▶ [TASK DIRECTIONS]:
Copy out the entries from the first line through the line containing "coord(1174,465)", both included, and omit the pictures from your answer.
------ EXCERPTED RECORDS ------
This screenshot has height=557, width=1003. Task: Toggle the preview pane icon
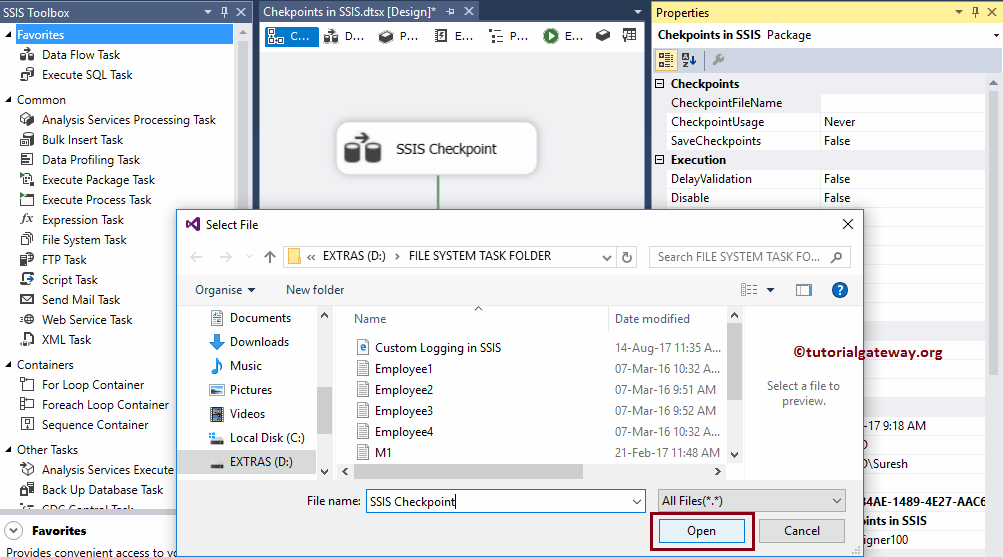(x=803, y=290)
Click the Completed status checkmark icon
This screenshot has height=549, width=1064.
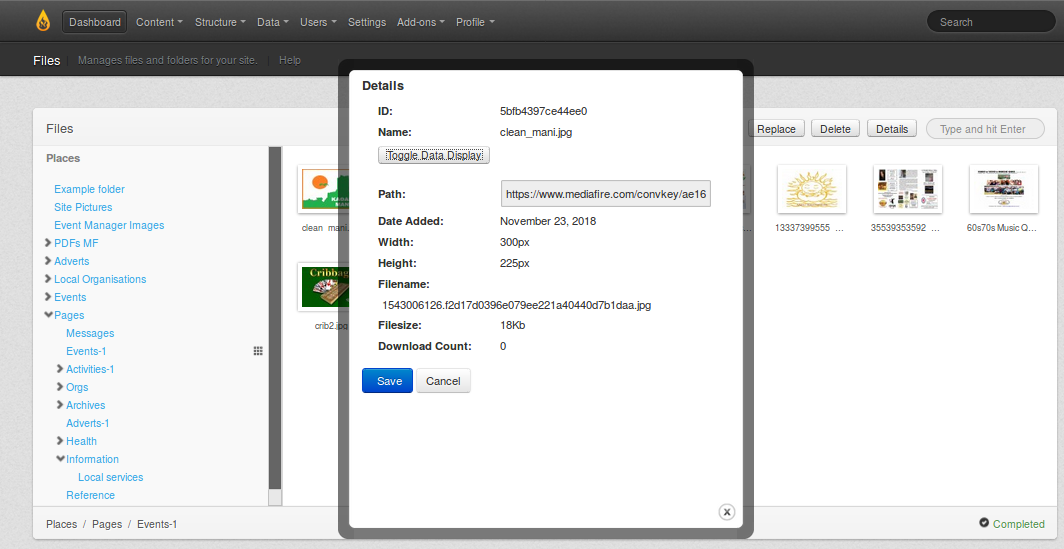[x=984, y=523]
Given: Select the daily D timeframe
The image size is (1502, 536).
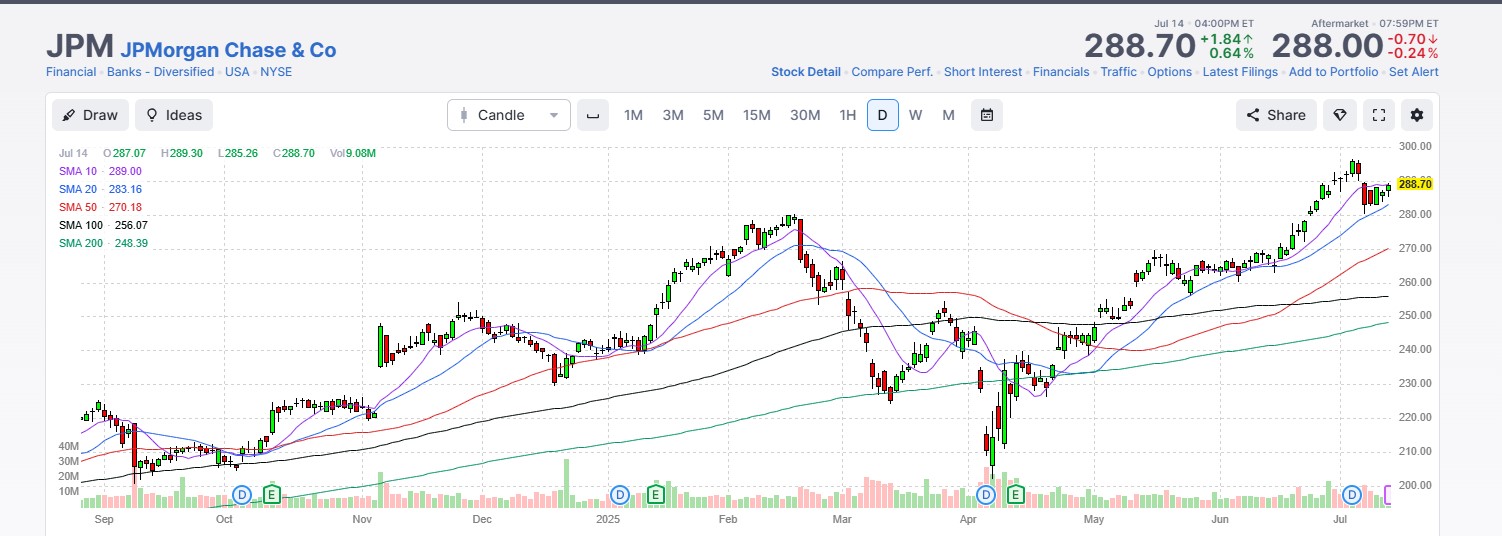Looking at the screenshot, I should click(x=882, y=115).
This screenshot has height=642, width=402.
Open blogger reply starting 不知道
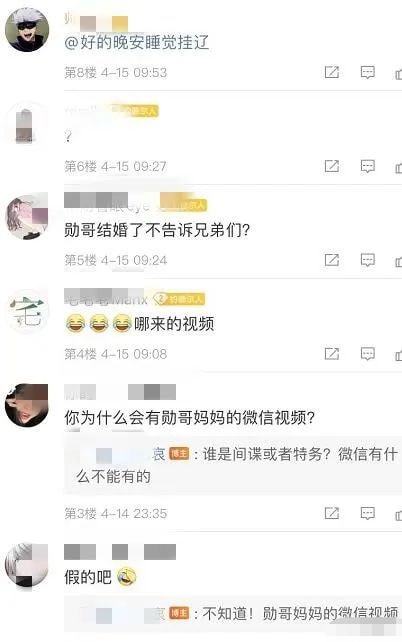(233, 614)
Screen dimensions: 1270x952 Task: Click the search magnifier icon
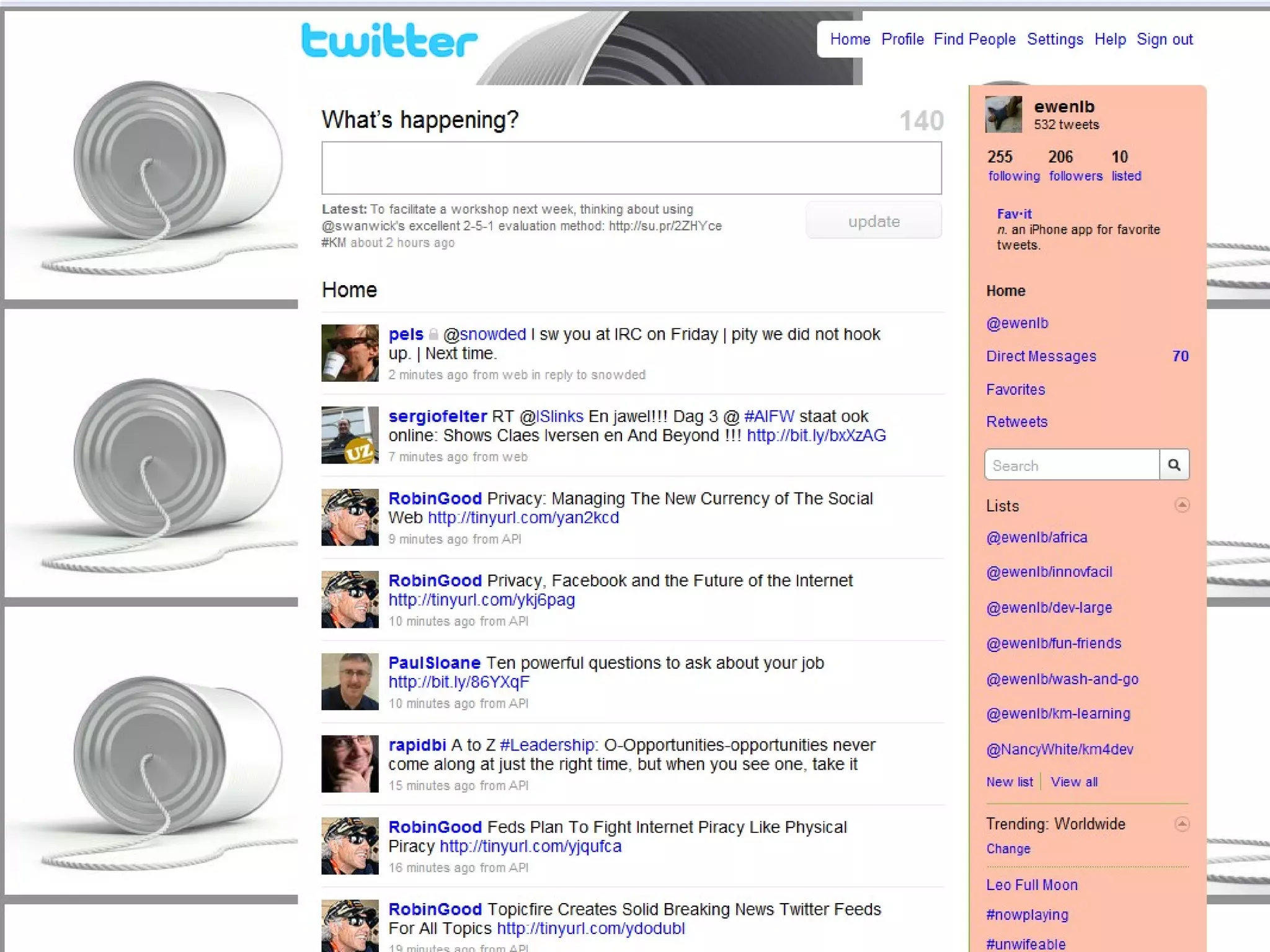coord(1174,465)
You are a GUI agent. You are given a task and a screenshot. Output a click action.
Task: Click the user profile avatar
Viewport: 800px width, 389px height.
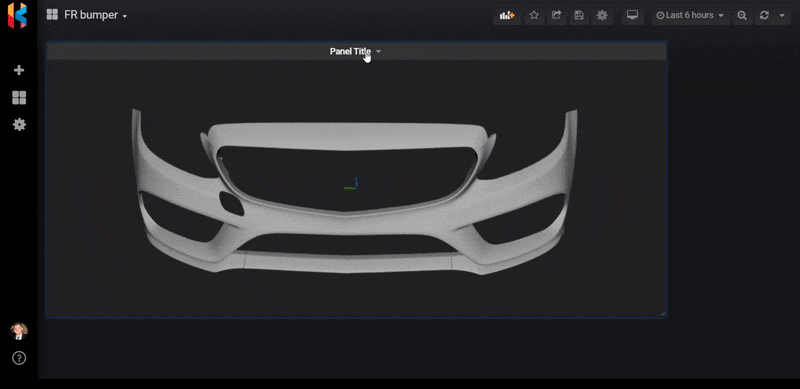(x=19, y=331)

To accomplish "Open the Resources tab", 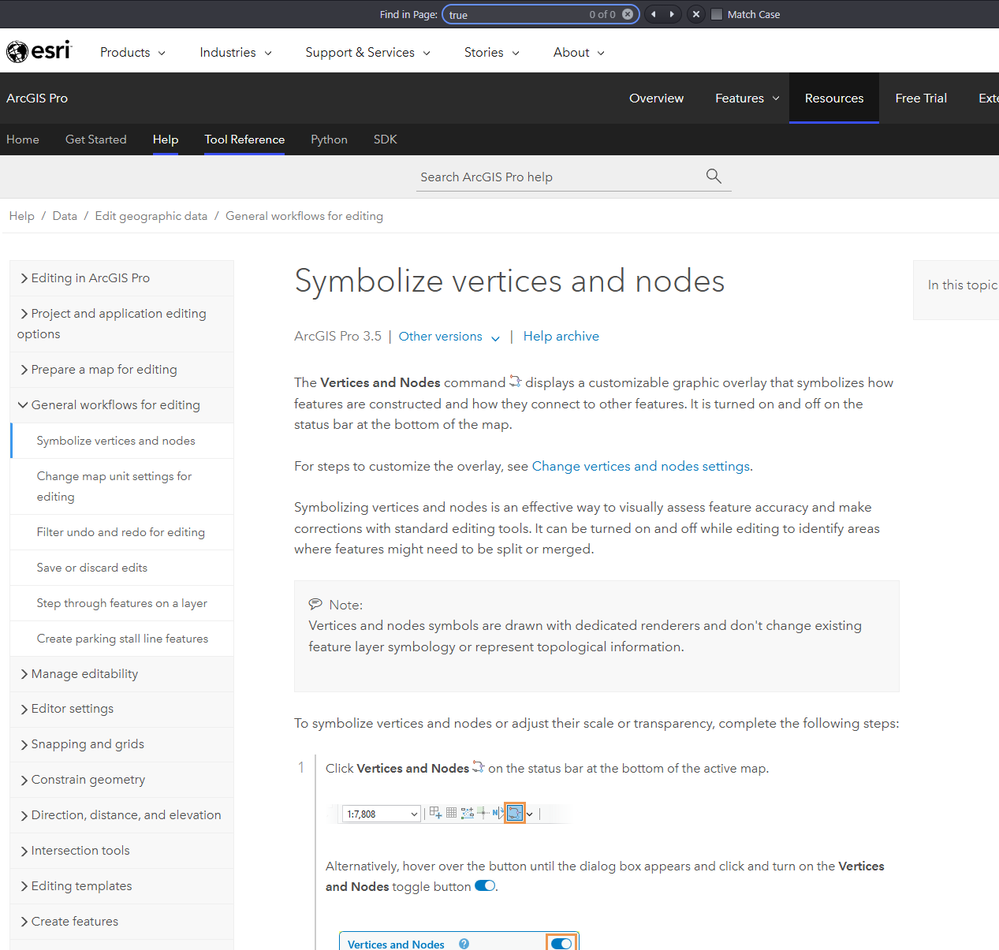I will 834,98.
------
▶ [RESULT]:
This screenshot has height=557, width=1003. Task: Toggle the preview pane icon
(x=803, y=290)
Click the Completed status checkmark icon
This screenshot has height=549, width=1064.
[x=984, y=523]
Given: Select the daily D timeframe
The image size is (1502, 536).
Looking at the screenshot, I should click(x=882, y=115).
This screenshot has height=642, width=402.
Open blogger reply starting 不知道
(233, 614)
Screen dimensions: 1270x952 Task: Click the search magnifier icon
coord(1174,465)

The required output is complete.